In the twilight of the 17th century, amid the bustling streets of Aberdeen, a widow named Janet Anderson found herself at the heart of an event that would echo through the annals of Scotland's notorious witch trials. Janet's case surfaced in the records in November 1670, a time rife with fear and suspicion, when witchcraft was often invoked to explain the inexplicable. The nuances of Janet’s life, as a widow in this turbulent period, remain lost to history, but the accusations against her were grave enough to merit documentation in the legal proceedings of the time.
The enigmatic nature of Janet's trial, as referenced by scholars such as Larner, highlights the challenges faced by historians. The account is elusive, with records purportedly located in the JC26/40 collection ultimately unfound, perhaps misfiled among documents from the following year. Despite the meticulous efforts to track down her trial's specifics, Janet's story exists in an uneasy limbo, a testament to the inconsistencies and bureaucratic challenges of 17th-century record-keeping.

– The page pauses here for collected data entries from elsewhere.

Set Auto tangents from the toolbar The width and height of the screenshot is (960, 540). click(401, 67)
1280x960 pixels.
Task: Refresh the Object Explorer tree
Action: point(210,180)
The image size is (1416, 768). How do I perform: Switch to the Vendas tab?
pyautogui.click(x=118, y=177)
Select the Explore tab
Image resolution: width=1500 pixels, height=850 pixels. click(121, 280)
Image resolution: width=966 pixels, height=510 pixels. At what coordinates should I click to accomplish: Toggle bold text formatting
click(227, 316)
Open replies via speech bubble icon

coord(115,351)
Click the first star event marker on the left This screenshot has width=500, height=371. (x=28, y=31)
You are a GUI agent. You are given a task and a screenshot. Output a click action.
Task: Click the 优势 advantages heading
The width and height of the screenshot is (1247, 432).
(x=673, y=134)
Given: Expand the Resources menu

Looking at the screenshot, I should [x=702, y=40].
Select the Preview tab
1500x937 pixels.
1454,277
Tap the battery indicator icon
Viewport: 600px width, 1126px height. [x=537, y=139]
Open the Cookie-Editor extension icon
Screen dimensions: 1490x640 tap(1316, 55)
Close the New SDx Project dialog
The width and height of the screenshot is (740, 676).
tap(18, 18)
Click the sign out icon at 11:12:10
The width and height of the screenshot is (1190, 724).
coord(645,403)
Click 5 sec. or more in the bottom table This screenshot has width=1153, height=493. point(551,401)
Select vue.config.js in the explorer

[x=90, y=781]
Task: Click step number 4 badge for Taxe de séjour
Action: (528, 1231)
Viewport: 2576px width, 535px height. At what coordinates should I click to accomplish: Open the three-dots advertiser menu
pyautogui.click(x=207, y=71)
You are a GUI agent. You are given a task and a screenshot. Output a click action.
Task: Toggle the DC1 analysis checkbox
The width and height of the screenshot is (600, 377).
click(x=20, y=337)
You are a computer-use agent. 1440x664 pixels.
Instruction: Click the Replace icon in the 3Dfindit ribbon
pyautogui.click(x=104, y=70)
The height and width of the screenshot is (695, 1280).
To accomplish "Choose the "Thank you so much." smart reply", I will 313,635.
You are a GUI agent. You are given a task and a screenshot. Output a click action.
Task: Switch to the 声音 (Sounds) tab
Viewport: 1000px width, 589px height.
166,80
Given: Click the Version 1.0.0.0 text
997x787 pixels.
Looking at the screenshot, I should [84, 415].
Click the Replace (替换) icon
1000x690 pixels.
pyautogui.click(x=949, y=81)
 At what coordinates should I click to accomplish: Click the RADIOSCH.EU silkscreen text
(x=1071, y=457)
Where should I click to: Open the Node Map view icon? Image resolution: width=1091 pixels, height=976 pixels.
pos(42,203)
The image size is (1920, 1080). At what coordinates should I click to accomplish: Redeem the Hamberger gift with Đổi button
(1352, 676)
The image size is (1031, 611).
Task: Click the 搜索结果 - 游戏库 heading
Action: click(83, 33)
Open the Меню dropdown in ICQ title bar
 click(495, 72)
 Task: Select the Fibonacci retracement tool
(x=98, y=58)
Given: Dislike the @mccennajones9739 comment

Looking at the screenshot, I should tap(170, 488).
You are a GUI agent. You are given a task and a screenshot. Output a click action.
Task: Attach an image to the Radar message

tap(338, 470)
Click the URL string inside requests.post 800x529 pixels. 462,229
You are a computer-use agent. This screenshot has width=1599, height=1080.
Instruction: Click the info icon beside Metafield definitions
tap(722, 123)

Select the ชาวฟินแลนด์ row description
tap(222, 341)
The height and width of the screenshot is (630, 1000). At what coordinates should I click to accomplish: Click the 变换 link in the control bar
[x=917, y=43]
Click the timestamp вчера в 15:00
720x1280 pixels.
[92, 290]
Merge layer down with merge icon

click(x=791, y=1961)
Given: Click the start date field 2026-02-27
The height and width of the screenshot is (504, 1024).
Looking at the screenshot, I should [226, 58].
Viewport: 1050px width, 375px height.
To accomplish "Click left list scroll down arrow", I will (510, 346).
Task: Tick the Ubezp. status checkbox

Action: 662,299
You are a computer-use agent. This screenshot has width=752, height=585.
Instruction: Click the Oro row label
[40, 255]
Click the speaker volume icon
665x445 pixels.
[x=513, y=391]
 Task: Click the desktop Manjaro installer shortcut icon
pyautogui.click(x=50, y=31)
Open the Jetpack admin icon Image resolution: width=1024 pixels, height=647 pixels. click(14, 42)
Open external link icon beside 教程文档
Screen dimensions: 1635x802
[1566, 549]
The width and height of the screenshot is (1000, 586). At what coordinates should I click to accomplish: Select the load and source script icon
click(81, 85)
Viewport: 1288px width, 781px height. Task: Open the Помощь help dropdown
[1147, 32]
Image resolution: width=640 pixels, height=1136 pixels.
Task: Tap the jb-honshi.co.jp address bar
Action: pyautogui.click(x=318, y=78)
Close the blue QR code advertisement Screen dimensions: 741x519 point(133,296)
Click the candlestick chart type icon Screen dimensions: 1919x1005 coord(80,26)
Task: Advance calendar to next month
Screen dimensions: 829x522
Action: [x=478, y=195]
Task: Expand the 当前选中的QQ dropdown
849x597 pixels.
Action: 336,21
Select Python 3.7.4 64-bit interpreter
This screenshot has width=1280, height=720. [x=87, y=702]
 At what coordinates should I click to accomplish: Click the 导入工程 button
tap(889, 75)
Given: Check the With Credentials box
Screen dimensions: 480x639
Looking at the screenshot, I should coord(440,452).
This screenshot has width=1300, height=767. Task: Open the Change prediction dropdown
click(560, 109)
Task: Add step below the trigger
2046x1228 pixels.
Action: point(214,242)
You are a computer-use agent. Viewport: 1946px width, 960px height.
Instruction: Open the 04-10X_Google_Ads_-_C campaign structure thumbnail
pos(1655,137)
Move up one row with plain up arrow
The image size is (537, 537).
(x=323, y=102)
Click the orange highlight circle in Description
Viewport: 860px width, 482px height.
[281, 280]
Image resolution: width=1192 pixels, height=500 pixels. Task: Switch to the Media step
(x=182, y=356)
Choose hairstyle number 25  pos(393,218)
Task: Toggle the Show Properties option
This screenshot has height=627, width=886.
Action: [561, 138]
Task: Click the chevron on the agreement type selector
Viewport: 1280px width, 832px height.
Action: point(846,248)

What remains certain is that Janet was among the many individuals swept into the maelstrom of hysteria and judicial scrutiny during this era. The lack of a recorded outcome leaves us pondering her fate, standing as a poignant reminder of how easily lives were caught in the volatile currents of fear and superstition during the Scottish witch hunts. Janet Anderson's narrative endures as both an individual saga and a fragment of the broader tapestry of the Scottish witch trials, reflecting the intricate interplay of society, law, and belief in early modern Scotland.